Excerpt to read
= Beginning of Section =

The HealthDoc Project is centred at the University of Waterloo and involves Chrysanne DiMarco and her students, with the additional participation of Graeme Hirst and his students at the University of Toronto and Eduard Hovy from the Information Sciences Institute of the University of Southern California. It is advised by patient-education committees of Peel Memorial Hospital (Brampton, Ontario), Sunnybrook Health Sciences Centre (University of Toronto), and Massachusetts General Hospital (Boston), and by Dominic Covvey (Health Information Technology Advisors, Inc.), a consultant on medical informatics and technology transfer.

The problem with generic health information
 
Present-day health-information and patient-education material is often limited in its effectiveness by the need to address it to a wide audience. What is generally produced is either a minimal, generic document or a maximal document that tries to provide all the information that might be relevant to someone. But in either case, documents that just don't seem to be addressed to the particular reader are likely to be discounted or ignored, with consequent problems in compliance with prescribed medical regimens, health-related lifestyle improvements, and so on.

= End of Section =

About this exercise
Continue the HealthDoc Project passage above, starting right after its last sentence.

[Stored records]
= Beginning of Section =

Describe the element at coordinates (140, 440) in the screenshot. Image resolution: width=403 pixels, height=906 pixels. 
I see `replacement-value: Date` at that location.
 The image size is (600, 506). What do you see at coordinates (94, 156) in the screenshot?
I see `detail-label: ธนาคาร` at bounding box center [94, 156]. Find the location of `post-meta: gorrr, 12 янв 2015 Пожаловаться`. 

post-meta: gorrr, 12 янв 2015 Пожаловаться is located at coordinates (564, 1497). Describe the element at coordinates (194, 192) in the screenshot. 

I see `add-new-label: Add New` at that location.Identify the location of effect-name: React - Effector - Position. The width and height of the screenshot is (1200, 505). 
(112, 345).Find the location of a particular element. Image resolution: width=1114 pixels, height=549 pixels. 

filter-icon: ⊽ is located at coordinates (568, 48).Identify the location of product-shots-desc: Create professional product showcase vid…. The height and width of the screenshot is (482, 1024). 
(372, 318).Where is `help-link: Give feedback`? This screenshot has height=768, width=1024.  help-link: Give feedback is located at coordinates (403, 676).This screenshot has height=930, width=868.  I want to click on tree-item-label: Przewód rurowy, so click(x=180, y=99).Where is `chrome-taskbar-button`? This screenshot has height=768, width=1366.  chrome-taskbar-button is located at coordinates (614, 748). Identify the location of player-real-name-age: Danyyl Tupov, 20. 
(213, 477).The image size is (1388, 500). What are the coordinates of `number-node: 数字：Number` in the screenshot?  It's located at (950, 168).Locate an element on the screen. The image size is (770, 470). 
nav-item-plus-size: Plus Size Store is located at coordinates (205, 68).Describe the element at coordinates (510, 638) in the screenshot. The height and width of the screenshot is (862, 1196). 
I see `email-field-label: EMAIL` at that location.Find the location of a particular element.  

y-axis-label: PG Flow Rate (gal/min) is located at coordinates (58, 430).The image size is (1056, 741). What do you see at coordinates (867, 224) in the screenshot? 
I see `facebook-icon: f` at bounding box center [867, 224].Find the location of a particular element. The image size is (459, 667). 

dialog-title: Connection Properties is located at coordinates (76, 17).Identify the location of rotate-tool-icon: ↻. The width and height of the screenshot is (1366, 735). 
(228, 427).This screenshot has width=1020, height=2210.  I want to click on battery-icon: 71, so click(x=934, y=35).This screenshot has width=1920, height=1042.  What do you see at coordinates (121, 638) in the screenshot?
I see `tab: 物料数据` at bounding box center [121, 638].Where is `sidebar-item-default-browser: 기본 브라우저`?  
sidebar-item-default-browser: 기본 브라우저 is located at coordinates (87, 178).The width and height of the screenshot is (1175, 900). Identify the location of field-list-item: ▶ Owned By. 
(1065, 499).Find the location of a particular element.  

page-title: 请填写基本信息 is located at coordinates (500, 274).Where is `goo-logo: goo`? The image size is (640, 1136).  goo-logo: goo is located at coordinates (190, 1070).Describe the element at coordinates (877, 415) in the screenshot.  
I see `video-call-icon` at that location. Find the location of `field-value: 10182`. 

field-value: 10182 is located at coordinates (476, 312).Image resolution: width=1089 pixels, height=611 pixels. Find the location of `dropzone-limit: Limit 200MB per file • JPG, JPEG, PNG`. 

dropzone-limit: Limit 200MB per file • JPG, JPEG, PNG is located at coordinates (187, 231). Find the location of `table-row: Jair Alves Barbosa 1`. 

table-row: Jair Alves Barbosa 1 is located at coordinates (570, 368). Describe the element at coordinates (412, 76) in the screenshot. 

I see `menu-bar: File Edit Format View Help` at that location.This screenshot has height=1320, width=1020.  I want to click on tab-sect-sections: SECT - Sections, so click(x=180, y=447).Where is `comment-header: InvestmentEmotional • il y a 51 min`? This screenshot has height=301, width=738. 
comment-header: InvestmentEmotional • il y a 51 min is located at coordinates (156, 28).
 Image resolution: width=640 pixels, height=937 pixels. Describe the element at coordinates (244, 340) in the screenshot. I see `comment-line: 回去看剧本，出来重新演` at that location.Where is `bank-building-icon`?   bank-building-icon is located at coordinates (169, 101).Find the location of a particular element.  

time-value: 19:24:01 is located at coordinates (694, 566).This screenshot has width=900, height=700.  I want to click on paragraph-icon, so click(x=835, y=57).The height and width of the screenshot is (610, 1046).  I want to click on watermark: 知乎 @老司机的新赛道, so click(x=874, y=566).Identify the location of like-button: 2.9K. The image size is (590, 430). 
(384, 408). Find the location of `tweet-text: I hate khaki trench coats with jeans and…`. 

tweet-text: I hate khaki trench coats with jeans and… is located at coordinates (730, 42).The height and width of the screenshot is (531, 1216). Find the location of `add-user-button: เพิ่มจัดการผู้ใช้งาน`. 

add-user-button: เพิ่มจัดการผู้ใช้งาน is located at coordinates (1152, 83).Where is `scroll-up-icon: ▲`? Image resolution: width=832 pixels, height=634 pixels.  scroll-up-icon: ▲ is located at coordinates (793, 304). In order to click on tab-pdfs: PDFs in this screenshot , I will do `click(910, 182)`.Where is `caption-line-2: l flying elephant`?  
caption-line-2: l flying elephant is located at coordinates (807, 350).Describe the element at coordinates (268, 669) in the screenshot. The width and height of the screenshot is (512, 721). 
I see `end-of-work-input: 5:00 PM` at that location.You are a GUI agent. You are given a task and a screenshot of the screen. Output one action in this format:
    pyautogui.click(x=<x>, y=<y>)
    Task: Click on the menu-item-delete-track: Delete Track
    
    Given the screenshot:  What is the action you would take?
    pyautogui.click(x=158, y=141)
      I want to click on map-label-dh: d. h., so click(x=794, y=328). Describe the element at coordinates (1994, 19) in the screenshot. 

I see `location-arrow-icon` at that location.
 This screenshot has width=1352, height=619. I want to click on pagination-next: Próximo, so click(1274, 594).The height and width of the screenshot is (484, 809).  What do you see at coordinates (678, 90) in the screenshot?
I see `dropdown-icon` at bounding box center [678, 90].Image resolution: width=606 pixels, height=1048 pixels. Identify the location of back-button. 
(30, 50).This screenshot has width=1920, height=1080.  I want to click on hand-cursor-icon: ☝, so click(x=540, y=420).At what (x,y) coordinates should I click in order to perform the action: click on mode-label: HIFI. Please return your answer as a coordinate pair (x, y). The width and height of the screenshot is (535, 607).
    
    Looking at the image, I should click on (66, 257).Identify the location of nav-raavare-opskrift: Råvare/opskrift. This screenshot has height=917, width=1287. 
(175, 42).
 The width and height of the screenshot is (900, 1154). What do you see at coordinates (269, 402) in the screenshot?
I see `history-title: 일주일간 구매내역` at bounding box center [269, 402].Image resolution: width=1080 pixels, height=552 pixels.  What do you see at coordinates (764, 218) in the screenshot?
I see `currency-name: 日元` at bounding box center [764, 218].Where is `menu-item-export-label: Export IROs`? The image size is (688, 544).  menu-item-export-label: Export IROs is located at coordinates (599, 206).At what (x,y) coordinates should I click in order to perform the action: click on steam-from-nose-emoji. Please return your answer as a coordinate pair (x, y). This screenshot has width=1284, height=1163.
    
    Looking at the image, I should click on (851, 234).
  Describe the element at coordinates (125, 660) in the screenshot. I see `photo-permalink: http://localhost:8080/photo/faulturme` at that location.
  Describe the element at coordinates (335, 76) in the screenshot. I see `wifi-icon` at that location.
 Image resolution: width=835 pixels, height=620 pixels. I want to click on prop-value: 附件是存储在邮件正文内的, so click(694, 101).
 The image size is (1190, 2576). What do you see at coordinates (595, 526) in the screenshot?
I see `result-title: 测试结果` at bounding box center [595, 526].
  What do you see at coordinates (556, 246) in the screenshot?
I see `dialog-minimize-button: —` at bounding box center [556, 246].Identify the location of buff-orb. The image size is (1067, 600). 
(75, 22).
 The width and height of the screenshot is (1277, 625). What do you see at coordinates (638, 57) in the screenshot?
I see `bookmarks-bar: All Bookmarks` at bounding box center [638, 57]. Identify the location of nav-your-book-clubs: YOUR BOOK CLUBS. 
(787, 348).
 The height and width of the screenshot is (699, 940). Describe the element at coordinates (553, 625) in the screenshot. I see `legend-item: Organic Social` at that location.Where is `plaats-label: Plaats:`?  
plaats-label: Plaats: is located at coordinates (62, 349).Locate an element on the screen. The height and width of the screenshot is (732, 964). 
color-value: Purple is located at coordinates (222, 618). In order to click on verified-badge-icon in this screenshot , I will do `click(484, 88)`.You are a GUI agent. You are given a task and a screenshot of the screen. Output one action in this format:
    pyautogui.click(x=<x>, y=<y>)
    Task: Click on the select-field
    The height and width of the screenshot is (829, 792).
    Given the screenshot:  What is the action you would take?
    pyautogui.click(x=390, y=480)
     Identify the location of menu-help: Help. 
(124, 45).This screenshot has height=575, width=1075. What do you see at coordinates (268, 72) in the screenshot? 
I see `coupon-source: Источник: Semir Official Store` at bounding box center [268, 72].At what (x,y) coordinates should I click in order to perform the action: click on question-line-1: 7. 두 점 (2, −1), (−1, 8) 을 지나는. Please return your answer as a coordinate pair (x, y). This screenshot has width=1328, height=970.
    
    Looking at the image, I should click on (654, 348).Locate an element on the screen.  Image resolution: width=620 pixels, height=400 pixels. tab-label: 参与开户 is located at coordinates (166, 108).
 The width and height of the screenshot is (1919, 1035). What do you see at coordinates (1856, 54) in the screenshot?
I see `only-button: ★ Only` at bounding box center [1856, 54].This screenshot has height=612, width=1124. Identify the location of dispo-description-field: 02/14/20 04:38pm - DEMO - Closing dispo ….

= End of Section =

Reply
The effectiveness of customization
 
However, health educators have recognized that patient-information documents can be much more effective if they are customized for individual readers in accordance with their medical conditions, demographic variables, personality profile, or other relevant factors. But, given all the different factors, the total number of different possible combinations of a particular document can easily be in the tens or hundreds of thousands, impossible to manually produce and distribute.

The need for automated document tailoring
 
What is needed is a natural language generation system for the production of tailored health-information and patient-education documents, that would, on demand, customize a "master document" to the needs of a particular individual. Building such a system is the goal of the HealthDoc project.

A demonstration of a customizable Web page
 
For a more detailed explanation, see our on-line demo of WebbeDoc, an application of the concepts and techniques of HealthDoc, which customizes a Web page describing the HealthDoc project according to a profile of the individual reader.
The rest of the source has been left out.